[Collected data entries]

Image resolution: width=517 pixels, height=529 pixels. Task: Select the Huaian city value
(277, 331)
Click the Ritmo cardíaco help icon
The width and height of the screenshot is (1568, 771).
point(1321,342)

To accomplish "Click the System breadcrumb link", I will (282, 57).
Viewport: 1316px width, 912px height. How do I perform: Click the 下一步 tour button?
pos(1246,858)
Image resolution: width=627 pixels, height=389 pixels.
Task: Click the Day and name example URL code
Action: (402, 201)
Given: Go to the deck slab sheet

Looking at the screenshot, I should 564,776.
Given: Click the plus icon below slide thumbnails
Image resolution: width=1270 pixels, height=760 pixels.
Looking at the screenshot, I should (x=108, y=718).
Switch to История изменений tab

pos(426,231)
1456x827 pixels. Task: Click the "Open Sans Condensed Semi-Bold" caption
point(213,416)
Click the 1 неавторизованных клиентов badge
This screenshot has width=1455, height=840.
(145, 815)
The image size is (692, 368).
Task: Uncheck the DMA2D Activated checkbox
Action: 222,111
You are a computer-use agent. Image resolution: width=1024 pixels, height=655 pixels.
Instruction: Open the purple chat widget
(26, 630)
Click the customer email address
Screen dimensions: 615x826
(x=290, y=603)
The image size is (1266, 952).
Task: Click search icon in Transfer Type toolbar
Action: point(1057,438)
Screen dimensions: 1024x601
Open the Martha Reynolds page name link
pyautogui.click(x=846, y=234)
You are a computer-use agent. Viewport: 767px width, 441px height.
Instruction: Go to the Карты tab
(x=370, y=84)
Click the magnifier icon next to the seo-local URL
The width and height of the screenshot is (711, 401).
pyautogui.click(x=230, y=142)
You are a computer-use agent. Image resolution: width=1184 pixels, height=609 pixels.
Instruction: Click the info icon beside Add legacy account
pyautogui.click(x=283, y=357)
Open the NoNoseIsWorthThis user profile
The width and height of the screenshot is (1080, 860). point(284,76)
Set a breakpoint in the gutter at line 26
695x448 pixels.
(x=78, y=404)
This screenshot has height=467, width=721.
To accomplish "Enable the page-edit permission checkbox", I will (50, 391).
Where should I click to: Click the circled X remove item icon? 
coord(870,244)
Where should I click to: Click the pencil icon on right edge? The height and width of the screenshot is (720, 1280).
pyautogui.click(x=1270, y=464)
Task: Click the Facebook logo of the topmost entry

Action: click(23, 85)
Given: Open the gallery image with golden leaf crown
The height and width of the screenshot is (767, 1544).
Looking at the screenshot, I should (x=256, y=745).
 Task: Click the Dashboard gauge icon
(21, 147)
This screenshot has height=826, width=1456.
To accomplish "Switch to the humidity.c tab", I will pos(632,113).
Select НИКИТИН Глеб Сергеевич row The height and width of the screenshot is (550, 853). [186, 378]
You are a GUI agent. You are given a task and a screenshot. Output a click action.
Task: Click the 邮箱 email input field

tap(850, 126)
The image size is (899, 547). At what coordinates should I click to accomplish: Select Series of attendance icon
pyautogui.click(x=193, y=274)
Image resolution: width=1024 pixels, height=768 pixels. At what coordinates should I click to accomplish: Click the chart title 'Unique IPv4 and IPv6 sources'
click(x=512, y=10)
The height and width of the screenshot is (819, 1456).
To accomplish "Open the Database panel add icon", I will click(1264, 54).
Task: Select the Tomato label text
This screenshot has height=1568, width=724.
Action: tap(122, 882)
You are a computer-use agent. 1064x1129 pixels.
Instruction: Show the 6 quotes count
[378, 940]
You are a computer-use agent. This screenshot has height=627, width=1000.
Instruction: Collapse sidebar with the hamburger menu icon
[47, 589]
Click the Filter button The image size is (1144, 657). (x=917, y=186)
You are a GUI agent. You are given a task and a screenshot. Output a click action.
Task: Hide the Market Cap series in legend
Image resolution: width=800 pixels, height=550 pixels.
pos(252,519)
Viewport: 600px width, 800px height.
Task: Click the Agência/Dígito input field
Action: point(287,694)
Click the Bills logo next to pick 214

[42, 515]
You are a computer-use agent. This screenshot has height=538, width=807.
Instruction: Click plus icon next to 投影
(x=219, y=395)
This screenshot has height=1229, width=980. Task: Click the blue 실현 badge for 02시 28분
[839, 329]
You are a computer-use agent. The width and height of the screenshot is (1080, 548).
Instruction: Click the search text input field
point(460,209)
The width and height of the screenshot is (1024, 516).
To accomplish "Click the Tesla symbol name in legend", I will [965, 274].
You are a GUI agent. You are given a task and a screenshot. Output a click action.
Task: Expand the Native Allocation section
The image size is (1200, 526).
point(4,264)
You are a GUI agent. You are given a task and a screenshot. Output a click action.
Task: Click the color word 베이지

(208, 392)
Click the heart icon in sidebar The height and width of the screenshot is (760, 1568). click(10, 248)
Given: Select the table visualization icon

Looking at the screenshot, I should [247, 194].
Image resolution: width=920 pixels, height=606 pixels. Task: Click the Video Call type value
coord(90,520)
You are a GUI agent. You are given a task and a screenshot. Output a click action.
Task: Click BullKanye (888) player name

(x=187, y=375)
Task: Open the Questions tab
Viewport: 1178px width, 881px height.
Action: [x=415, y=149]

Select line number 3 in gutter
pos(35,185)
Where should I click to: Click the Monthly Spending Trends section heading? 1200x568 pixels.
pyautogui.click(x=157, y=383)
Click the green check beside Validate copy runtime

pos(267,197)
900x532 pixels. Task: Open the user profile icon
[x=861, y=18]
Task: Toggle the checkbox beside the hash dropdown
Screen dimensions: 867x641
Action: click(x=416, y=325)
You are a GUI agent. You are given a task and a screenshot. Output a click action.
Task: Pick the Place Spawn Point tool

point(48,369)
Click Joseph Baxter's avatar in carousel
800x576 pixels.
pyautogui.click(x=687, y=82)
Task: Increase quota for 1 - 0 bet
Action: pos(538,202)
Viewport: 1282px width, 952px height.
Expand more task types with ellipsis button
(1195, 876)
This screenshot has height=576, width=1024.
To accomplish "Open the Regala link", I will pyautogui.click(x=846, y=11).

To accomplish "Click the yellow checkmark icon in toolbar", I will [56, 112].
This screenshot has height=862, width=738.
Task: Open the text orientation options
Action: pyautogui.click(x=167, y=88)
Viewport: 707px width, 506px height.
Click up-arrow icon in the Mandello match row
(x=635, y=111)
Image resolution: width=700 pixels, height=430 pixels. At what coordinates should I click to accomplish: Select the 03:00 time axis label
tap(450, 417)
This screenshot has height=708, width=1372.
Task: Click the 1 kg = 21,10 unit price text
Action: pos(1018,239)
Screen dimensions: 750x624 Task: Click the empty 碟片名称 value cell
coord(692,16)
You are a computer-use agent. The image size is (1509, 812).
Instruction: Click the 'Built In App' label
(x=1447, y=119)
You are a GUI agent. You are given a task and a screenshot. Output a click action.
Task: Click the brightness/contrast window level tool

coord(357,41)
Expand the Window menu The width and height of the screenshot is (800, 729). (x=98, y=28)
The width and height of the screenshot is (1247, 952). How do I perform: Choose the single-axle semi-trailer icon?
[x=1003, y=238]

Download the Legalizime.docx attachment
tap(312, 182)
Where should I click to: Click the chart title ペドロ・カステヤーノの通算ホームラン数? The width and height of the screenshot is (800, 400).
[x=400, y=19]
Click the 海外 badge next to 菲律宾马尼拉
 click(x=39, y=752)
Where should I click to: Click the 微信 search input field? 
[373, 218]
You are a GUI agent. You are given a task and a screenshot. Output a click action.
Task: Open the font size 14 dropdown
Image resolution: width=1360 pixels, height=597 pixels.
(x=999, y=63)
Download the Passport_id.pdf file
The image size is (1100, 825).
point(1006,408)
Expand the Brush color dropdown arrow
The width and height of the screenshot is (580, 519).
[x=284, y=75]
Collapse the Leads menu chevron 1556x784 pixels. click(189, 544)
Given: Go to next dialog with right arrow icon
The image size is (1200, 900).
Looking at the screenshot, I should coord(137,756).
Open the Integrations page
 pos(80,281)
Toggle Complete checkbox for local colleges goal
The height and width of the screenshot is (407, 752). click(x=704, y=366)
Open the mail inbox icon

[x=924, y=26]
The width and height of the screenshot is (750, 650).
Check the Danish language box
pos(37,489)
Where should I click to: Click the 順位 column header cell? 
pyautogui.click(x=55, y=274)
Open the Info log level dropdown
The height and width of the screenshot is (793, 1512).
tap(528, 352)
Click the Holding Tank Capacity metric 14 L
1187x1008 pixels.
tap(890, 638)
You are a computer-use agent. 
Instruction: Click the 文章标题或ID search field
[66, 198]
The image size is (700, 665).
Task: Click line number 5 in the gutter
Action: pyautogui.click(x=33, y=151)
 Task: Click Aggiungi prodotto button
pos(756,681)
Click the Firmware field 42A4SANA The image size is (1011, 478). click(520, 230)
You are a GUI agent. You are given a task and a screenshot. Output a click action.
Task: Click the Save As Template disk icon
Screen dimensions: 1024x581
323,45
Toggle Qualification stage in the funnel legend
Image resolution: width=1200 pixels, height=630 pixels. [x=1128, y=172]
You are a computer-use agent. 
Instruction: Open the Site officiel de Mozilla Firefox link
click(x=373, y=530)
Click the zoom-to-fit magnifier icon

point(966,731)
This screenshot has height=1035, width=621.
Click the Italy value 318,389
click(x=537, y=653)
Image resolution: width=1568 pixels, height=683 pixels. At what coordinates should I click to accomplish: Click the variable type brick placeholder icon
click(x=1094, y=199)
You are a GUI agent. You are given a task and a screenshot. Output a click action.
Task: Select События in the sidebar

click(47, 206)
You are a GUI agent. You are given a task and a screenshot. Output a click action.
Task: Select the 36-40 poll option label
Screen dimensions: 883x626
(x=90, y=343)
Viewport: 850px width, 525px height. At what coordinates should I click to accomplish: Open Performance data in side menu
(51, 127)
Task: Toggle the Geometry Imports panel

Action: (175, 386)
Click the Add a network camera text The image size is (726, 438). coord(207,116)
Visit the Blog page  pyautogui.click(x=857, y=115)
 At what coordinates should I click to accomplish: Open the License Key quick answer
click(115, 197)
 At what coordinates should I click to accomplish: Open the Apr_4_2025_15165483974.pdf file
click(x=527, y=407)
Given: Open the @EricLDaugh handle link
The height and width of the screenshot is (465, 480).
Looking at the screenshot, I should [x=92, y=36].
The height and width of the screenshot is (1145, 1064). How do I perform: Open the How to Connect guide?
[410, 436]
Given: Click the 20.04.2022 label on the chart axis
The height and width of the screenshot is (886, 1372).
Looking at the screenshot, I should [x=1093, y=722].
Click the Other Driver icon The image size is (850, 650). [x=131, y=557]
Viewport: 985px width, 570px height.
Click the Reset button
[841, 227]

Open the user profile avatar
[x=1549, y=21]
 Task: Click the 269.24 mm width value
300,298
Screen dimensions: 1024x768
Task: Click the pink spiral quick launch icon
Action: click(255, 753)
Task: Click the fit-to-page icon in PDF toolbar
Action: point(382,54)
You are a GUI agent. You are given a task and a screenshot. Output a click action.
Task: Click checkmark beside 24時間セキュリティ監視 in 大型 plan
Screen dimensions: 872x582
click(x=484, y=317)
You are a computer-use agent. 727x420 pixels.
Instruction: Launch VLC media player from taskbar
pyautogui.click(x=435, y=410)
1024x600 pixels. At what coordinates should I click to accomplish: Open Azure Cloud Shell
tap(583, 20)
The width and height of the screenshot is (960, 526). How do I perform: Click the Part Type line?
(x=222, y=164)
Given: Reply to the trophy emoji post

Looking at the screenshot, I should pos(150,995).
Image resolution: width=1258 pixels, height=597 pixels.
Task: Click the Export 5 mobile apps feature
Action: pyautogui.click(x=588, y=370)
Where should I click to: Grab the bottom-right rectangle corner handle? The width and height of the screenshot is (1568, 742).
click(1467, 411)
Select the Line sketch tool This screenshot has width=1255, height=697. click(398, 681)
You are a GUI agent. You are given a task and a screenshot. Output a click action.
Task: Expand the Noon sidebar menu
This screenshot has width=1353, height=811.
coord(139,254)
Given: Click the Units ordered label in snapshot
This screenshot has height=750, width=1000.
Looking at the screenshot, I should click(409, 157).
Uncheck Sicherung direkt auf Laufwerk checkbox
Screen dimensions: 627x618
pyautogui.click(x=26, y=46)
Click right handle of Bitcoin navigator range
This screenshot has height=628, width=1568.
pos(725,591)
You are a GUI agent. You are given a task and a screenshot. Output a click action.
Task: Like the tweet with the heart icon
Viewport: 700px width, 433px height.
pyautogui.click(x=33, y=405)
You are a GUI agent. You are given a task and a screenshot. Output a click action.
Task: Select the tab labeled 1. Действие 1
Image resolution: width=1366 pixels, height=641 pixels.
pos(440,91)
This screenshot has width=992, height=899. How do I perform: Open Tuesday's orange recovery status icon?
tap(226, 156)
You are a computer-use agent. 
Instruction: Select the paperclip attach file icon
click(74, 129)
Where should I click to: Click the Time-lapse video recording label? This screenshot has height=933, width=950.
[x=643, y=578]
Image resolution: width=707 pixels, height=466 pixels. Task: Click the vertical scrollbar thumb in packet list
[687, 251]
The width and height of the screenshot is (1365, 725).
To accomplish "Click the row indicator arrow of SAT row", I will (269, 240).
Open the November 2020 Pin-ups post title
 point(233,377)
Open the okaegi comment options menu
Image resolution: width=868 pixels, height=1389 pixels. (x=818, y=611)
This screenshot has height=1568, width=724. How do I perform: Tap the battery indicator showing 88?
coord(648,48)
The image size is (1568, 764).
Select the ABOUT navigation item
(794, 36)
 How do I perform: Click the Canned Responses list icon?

**Problem requirements:** Start with the line above that contains "Click Joseph Baxter's avatar in carousel" and end with the line that contains "Task: Open the font size 14 dropdown". Write out those lines exactly, and only those.

**Solution for this task:**
Click Joseph Baxter's avatar in carousel
800x576 pixels.
pyautogui.click(x=687, y=82)
Task: Increase quota for 1 - 0 bet
Action: pos(538,202)
Viewport: 1282px width, 952px height.
Expand more task types with ellipsis button
(1195, 876)
This screenshot has height=576, width=1024.
To accomplish "Open the Regala link", I will pyautogui.click(x=846, y=11).

To accomplish "Click the yellow checkmark icon in toolbar", I will [56, 112].
This screenshot has height=862, width=738.
Task: Open the text orientation options
Action: pyautogui.click(x=167, y=88)
Viewport: 707px width, 506px height.
Click up-arrow icon in the Mandello match row
(x=635, y=111)
Image resolution: width=700 pixels, height=430 pixels. At what coordinates should I click to accomplish: Select the 03:00 time axis label
tap(450, 417)
This screenshot has height=708, width=1372.
Task: Click the 1 kg = 21,10 unit price text
Action: pos(1018,239)
Screen dimensions: 750x624 Task: Click the empty 碟片名称 value cell
coord(692,16)
You are a computer-use agent. The image size is (1509, 812).
Instruction: Click the 'Built In App' label
(x=1447, y=119)
You are a GUI agent. You are given a task and a screenshot. Output a click action.
Task: Click the brightness/contrast window level tool

coord(357,41)
Expand the Window menu The width and height of the screenshot is (800, 729). (x=98, y=28)
The width and height of the screenshot is (1247, 952). How do I perform: Choose the single-axle semi-trailer icon?
[x=1003, y=238]

Download the Legalizime.docx attachment
tap(312, 182)
Where should I click to: Click the chart title ペドロ・カステヤーノの通算ホームラン数? The width and height of the screenshot is (800, 400).
[x=400, y=19]
Click the 海外 badge next to 菲律宾马尼拉
 click(x=39, y=752)
Where should I click to: Click the 微信 search input field? 
[373, 218]
You are a GUI agent. You are given a task and a screenshot. Output a click action.
Task: Open the font size 14 dropdown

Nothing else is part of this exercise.